Cash Flows - Investing Activities
Capital expenditures were $32.5 million and $23.3 million for the three
months ended March 31, 1998 and 1997, respectively. Total capital expenditures
for the calendar year 1998 are projected to be $270 million. In 1997, the
Company initiated installation of CDMA digital technology in the greater
Raleigh, North Carolina, service area. The Company expects to begin commercially
offering digital service to its customers in Raleigh in the second quarter of
1998.
On a limited basis, the Company has increased its ownership interests in
certain of its controlled markets. To the extent feasible, the Company intends
to exchange some or all of its minority investments in cellular communications
systems for increased ownership interests in its controlled markets or for
ownership interests in new markets in which it could obtain control. See Note 5
of Notes to Consolidated Financial Statements for a discussion of acquisitions
and divestitures.
Cash Flows - Financing Activities
As part of its cash management program, the Company utilizes short-term
borrowings based on market interest rates to support its daily cash
requirements. The aggregate amount of these borrowings is limited to $100
million under certain debt covenants.
In the first quarter of 1998, the Company issued $100 million in aggregate
principal amount of its 6.65% Senior Notes due 2008. The net proceeds received
by the Company from the sale of these debt securities were used to repay a
portion of the Company's long-term indebtedness outstanding under the Credit
Facility.
In the first quarter of 1997, the Company issued $200 million in aggregate
principal amount of its 7.6% Senior Notes due 2009. The net proceeds received by
the Company from the sale of these debt securities were used to repay a portion
of the Company's long-term indebtedness outstanding under the Credit Facility.
9
<PAGE>
Liquidity and Capital Requirements
Substantial capital is required to expand and operate the Company's
existing cellular systems and to acquire interests in additional cellular
systems. The Company has increased borrowings to the extent its existing cash
needs have not been met through existing cash resources and cash flows from
operations. Existing cash resources, internally generated funds and borrowings
have been used to meet the Company's capital requirements.

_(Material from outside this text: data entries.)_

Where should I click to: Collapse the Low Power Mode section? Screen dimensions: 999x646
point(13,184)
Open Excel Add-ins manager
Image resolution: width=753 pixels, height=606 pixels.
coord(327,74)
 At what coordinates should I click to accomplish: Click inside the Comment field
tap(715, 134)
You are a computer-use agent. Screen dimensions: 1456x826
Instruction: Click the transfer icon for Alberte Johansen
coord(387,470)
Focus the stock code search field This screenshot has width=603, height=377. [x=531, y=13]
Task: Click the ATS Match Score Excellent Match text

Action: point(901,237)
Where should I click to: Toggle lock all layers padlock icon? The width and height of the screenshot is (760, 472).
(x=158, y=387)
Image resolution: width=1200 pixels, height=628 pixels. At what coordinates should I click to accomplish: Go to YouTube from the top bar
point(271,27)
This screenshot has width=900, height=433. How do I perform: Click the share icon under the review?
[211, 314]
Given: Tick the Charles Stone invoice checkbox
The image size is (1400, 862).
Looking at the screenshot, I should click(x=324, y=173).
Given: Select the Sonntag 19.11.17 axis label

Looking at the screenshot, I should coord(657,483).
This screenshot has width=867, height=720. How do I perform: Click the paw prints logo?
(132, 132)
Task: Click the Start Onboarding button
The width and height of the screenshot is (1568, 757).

The Company expects to make capital expenditures, excluding acquisitions,
of approximately $270 million in 1998. Funding for these expenditures is
expected to be substantially derived from cash flows from operations. These
expenditures will be made to expand and enhance existing cellular systems, and
to deploy digital technology.
The Company expects that it will need to raise additional funds to finance
acquisition activities. Such acquisition activities may include acquisitions of
new cellular communications systems or additional investments in cellular
communications systems in which the Company already holds an ownership interest.
The Company may utilize existing cash resources, borrowings under the Credit
Facility and the issuance of debt securities to meet these funding requirements.
The Company believes that it will have the needed access to the capital
markets on suitable terms and that, together with borrowings under the Credit
Facility, the issuance of debt securities and net cash provided by operations,
it will have sufficient capital to meet its projected funding requirements for
operations in 1998 and thereafter. The Company currently does not intend to seek
funding from other sources during 1998. There can be no assurance that access to
the capital markets can be obtained in amounts and on terms adequate to meet its
objectives or that the borrowings or net cash from operations will be adequate
to meet the Company's projected funding requirements.
At March 31, 1998, the Company had $520 million of borrowings outstanding
under the Credit Facility and was not restricted or limited in its borrowing
capacity.
Forward-Looking Statements
When used in this Report, the words "intends," "expects," "plans,"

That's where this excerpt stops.